--- Consigne 1 ---
Relevez tous les noms propres de personnes et de lieux qui figurent dans le texte sur le passeport biométrique algérien.
--- Consigne 2 ---
Modifiez le passage du texte sur le passeport biométrique algérien qui va de "Reste que le" jusqu'à "des lieux publics." en y remplaçant "muet" par "silencieux".

Algérie – passeport biométrique –Les hésitations du gouvernement, les femmes voilées et l’intégrisme….Le point
Zerhouni met un terme à toute polémique -Le passeport biométrique et les femmes voilées
La veille du lancement des premiers passeports et cartes d'identité biométriques, le gouvernement algérien, même s'il ne le déclare pas ouvertement, prend au sérieux l'éventuelle apparition de certaines résistances chez les femmes voilées et, à un degré moindre, chez certains porteurs de barbe. Cette appréhension s'est dégagée avant-hier, à travers la communication donnée à Constantine par le ministre de l'Intérieur à I’occasion de la rencontre pour la région est du pays, dédiée au lancement de la deuxième phase de cette opération.
Selon Yazid Zerhouni, la susceptibilité des femmes voilées a été prise en charge dans la phase de préparation du lancement de l'opération. Pour preuve, il cite I’affectation, à chaque structure de daïra, d'une femme qui prendra en charge la numérisation des photos des femmes voilées. Un procédé qui évite à ces dernières de “poser” tête nue devant des inconnus.
Reste que le ministre sera muet quant à un éventuel scénario où la femme voilée s'opposera, non pas à se prendre en photo, dévoilée, par un homme, mais au fait que son portrait, tête nue, circulera par le biais des futurs documents biométriques dans des lieux publics.

--- Données fournies ---
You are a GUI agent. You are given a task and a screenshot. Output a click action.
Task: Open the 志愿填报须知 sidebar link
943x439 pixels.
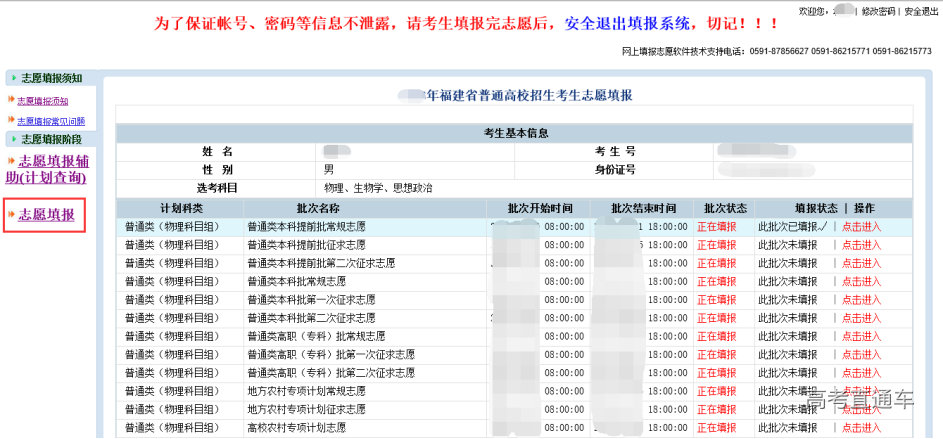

--- Réponse rédigée 1 ---
Algérie, Yazid Zerhouni, Constantine

--- Réponse rédigée 2 ---
Reste que le ministre sera silencieux quant à un éventuel scénario où la femme voilée s'opposera, non pas à se prendre en photo, dévoilée, par un homme, mais au fait que son portrait, tête nue, circulera par le biais des futurs documents biométriques dans des lieux publics.